When a heatwave hits your town or floods swamp a distant country, it may feel like separate, unlucky events. This study shows that these extremes are increasingly happening at the same time in many places around the world—and that this “bad weather in stereo” can shake the global economy. By tracing how heat, floods, and droughts line up across continents, the authors reveal that poorer regions are often hit together with others, raising the risk of widespread disruption to trade, food supplies, and jobs everywhere.

Figure 1
Figure 1.

Many Disasters, One Interconnected World

Over recent decades, weather disasters—droughts, floods, heatwaves, and storms—have already shaved measurable chunks off the world’s income, with poorer countries losing the largest share of their economies. Most previous research looked at single events in isolation, such as a flood in one river basin or a heatwave in one country. This paper instead asks what happens when extremes strike many regions in the same year.

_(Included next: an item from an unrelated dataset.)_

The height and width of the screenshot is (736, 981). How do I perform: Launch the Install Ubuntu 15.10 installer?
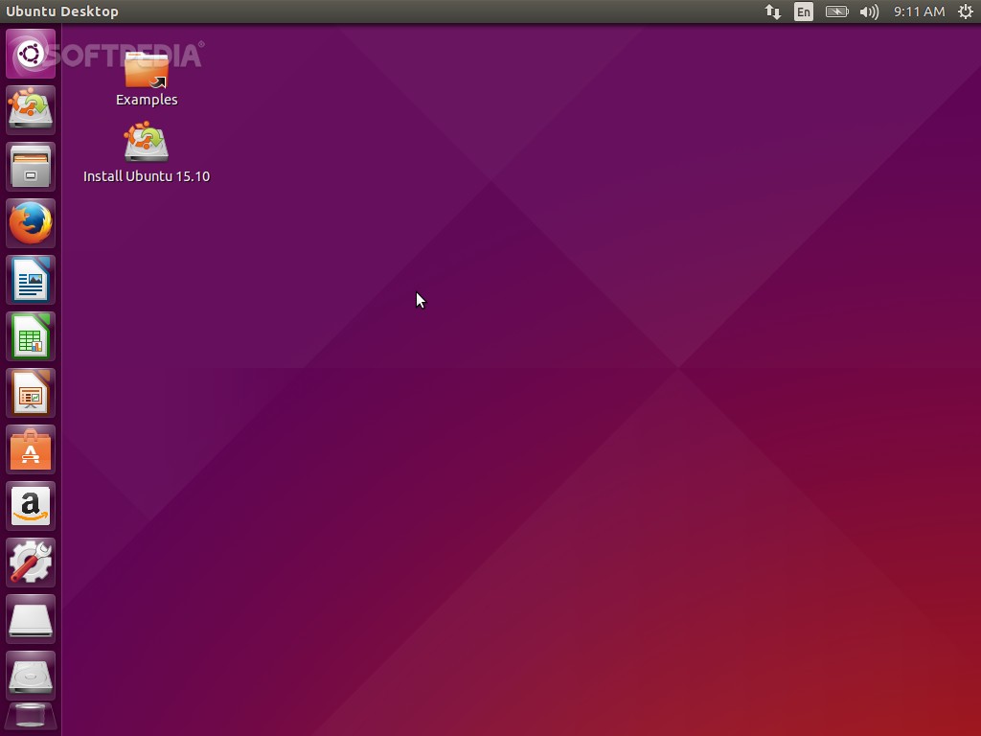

Because modern economies are bound together by trade, finance, and supply chains, such synchronized shocks can cause ripple effects that are much larger than the damage in any one location.

Tracking Future Risks with Climate and Economic Models

The authors combine state-of-the-art climate simulations with maps of present and future economic activity. They focus on four types of extremes: heatwaves, bursts of heavy rainfall, deep drying of soils, and broader water scarcity. For each year up to 2100, they identify grid cells on the globe that experience an extreme, then overlay this with how much economic output lies in those same cells. This allows them to count, for each scenario of global warming and economic growth, how much of the world’s income is exposed when extremes occur at the same time across many regions, and how that exposure is split between richer and poorer parts of the world.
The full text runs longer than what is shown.